British entrepreneur Mike Lynch says he fears he will die in prison before being cleared of fraud charges related to the multibillion-dollar sale of his software company.
Dr Lynch, once known as the “British Bill Gates”, was acquitted last month of charges relating to the sale of his software company to the US tech giant for £9 billion.
The 59-year-old was extradited to the United States to stand trial and could face up to 25 years in prison.
In his first interview since being acquitted of all charges, the father-of-two told The Times he had found life in prison “difficult” because of health problems.
“I had to say goodbye to everything and everyone because I might never come back,” he added.
“If this had gone the wrong way, my life as I know it in any sense would have been over,” he said.
British tech tycoon Mike Lynch has said he fears he will die in prison before he is acquitted of fraud charges relating to the sale of his software company. Dr Lynch, 59, was extradited to the United States for trial and faced up to 25 years in prison.
He said he had been under house arrest in San Francisco for 13 months while awaiting trial.
Click here to resize this module
Police agreed to meet him near his Chelsea home, but upon arrival at Heathrow Airport he was detained by US Marshals for an extradition flight.
He was accused of deliberately inflating the value of Autonomy, the company he founded in Cambridge in 1996 before it was bought by Hewlett-Packard.

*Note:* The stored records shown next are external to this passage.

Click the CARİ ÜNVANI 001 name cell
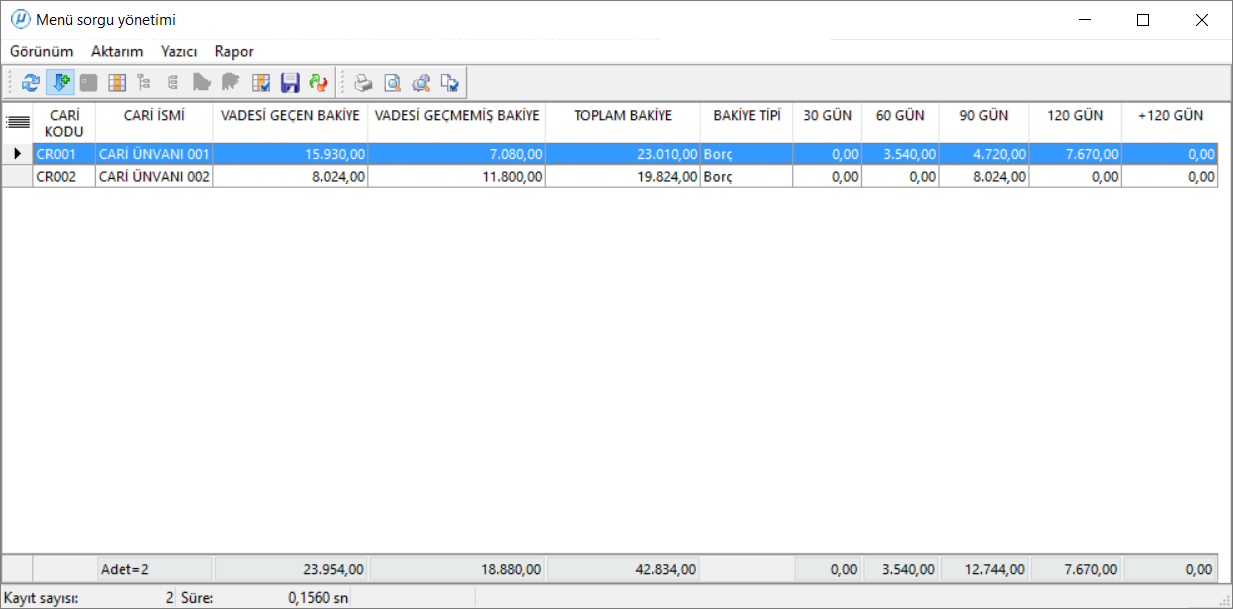This screenshot has height=609, width=1233. pos(154,155)
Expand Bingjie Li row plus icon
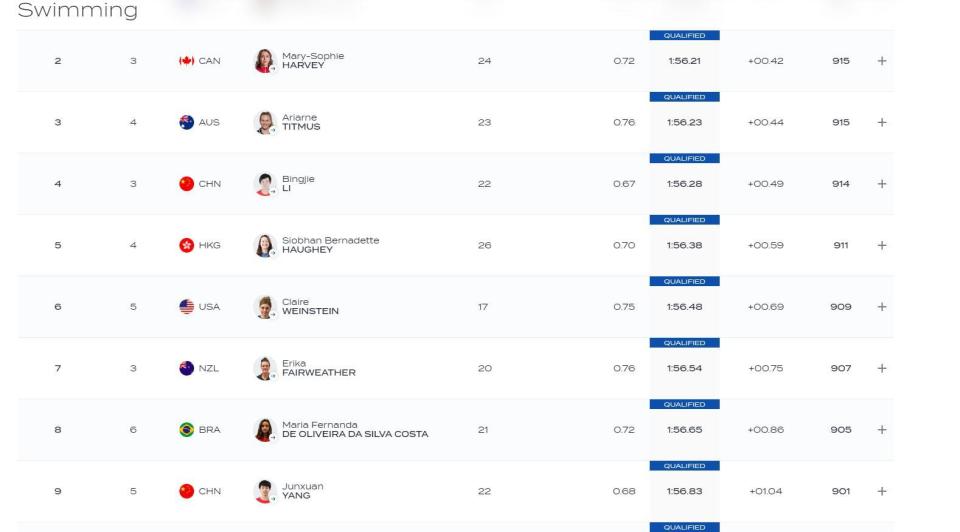Viewport: 960px width, 532px height. (882, 184)
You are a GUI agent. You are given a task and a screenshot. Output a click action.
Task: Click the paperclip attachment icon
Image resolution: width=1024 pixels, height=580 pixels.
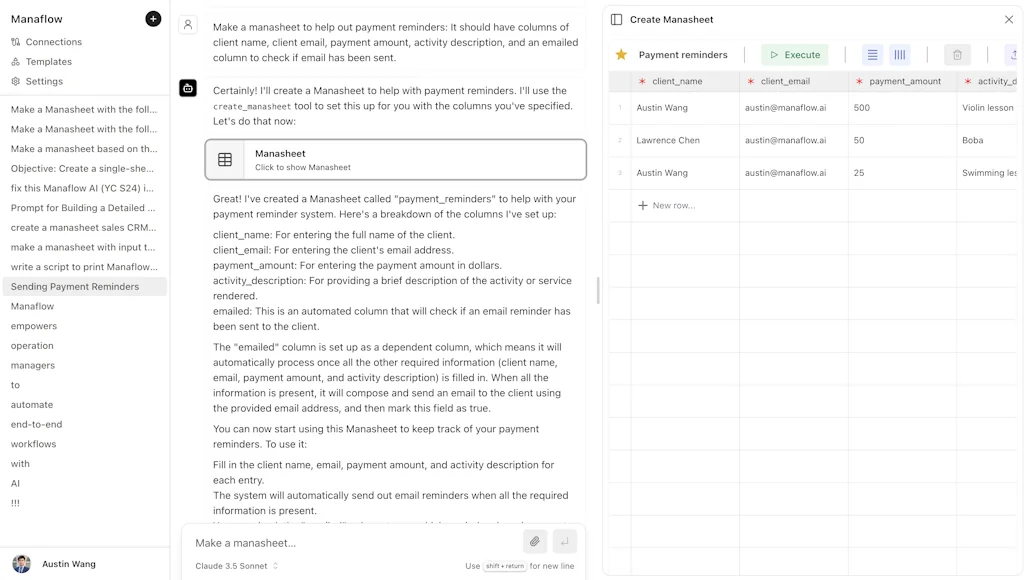pos(535,541)
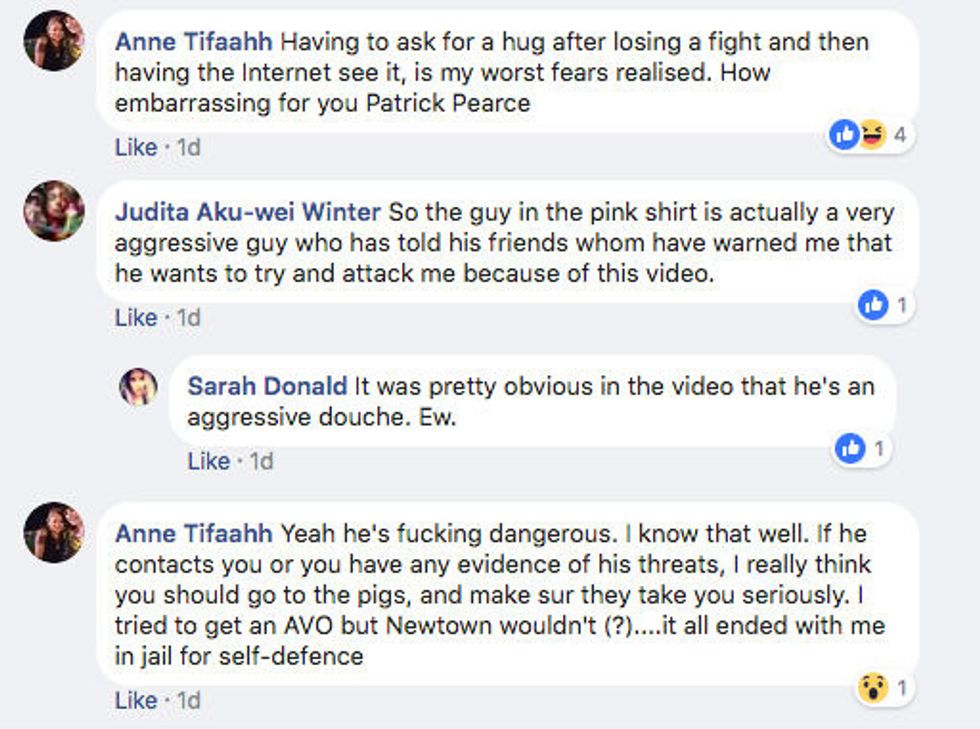Like Judita Aku-wei Winter's comment
Screen dimensions: 980x729
tap(136, 317)
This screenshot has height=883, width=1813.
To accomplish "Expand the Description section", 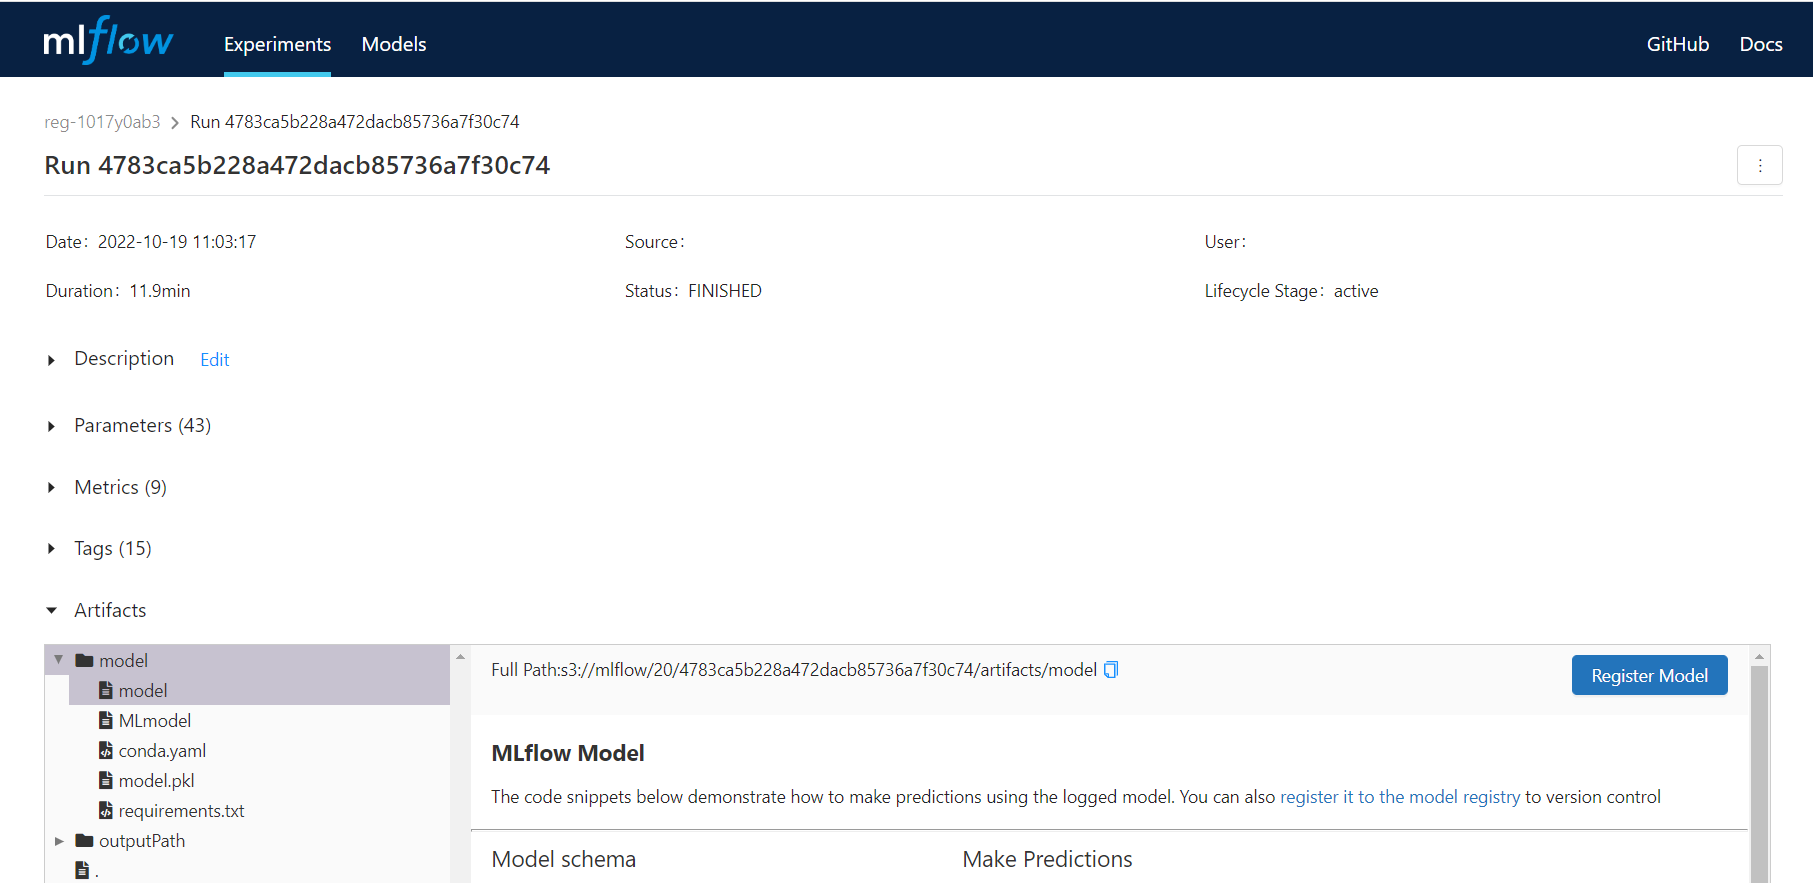I will click(x=52, y=360).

A San Francisco jury found him not guilty of all 15 charges, including one count of conspiracy and 14 counts of wire fraud, each related to certain transactions and communications.
His team has always denied any wrongdoing, arguing that HP didn’t do enough due diligence and didn’t understand what it was buying.
Dr Lynch slammed the UK-US extradition treaty, which he criticised as one-sided, making it much easier for the US to extradite a British national than for the UK to extradite an American.
Dr. Lynch said he had been under house arrest in San Francisco for nearly 13 months while awaiting trial.
“It’s wrong that US prosecutors have more power over British nationals living in the UK than the UK police,” he said.
“This system has the potential to wipe out individuals.” Critics of the extradition treaty, signed after the 9/11 attacks with the apparent intention of catching terrorists and other serious criminals, say it instead has a disproportionate impact on British suspects of white-collar crimes.
Former Conservative shadow home secretary David Davis has backed calls for reform.
The father also spoke tearfully about the “very strange” adjustment to returning to the UK after the ordeal.
He told the paper: “I was standing in Piccadilly Circus the other day in the middle of the worst traffic jam and I just thought, ‘This is the most beautiful thing I’ve ever seen’.”
Dr Lynch previously served on the Prime Minister’s Scientific Group and was awarded an OBE for services to enterprise in 2006.